Le 10 août, 5 ans après
Ce fut le 10 août 2018 que les représentants des Roumains qui vivent à l’étranger ont organisé à Bucarest un grand rassemblement contre le gouvernement de gauche de l’époque. Il était accusé dès son installation en janvier 2017, de mener une tentative de détournement de la réforme dans la Justice pour que le leader social-démocrate de l’époque Liviu Dragnea et ses proches s’échappent aux dossiers de corruption qui les visaient.

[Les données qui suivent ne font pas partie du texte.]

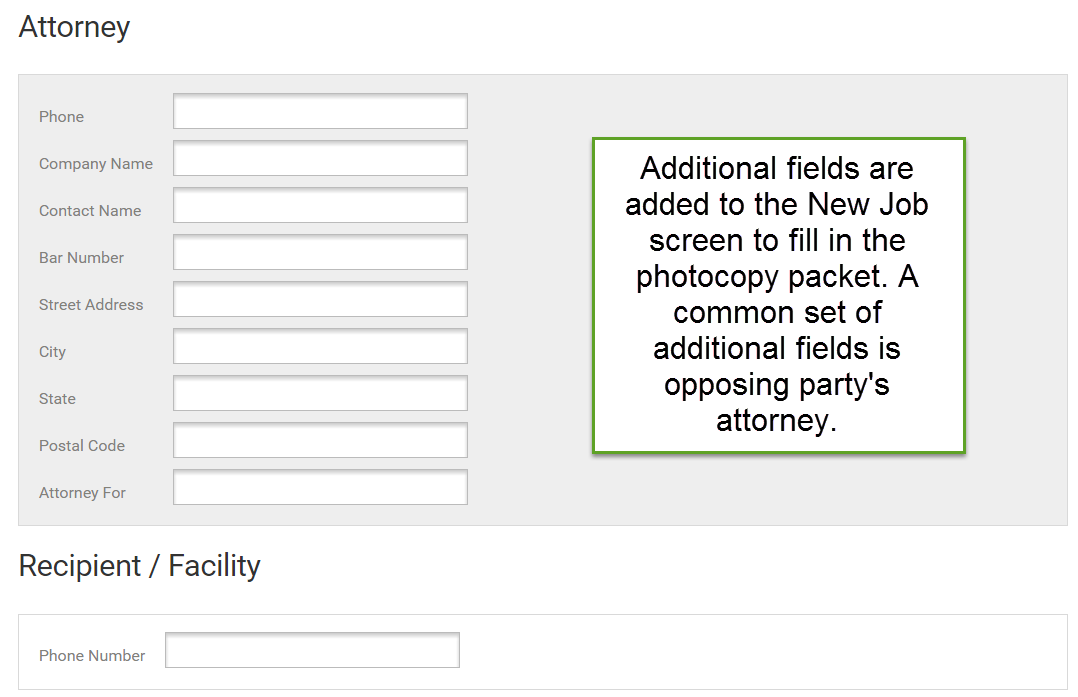The image size is (1078, 697).
Task: Click the Postal Code input field
Action: tap(319, 440)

La manifestation qui a réuni des dizaines de milliers de personnes s’est achevée par l’intervention en force, jugée disproportionnée et en bonne mesure injustifiée des forces de l’ordre. En 2018, les procureurs antimafia et antiterrorisme ont ouvert un dossier qui a été classé deux ans plus tard et rouvert au printemps de l’année dernière à la suite de la contestation d’un seul et unique protestataire.
Ştefan Stoica, 09.08.2023, 11:16
Désormais, le Parquet général a annoncé que les chefs de la gendarmerie de l’époque, mais aussi d’autres cadres de l’institution seraient jugés pour des faits tels abus de fonction, faux intellectuel et comportement abusif. Selon les procureurs, le 10 août 2018, à l’occasion de la protestation qui a eu lieu à Bucarest, devant le siège du Gouvernement, le commandant de l’action policière et ses coordinateurs, tous colonels de la gendarmerie, ont rempli leurs attributions d’une manière déficitaire et ont ordonné à leurs subordonnés d’intervenir en force en vue de disperser d’une manière illégale toute la masse de protestataires qui y étaient présents. Selon les procureurs, les actions des inculpés ont eu comme conséquence la limitation du droit à la liberté de réunion et à l’intégrité physique et psychique des protestataires. Plus de 400 personnes ont eu à souffrir physiquement et ont eu besoin d’une cinquantaine de jours de soins médicaux.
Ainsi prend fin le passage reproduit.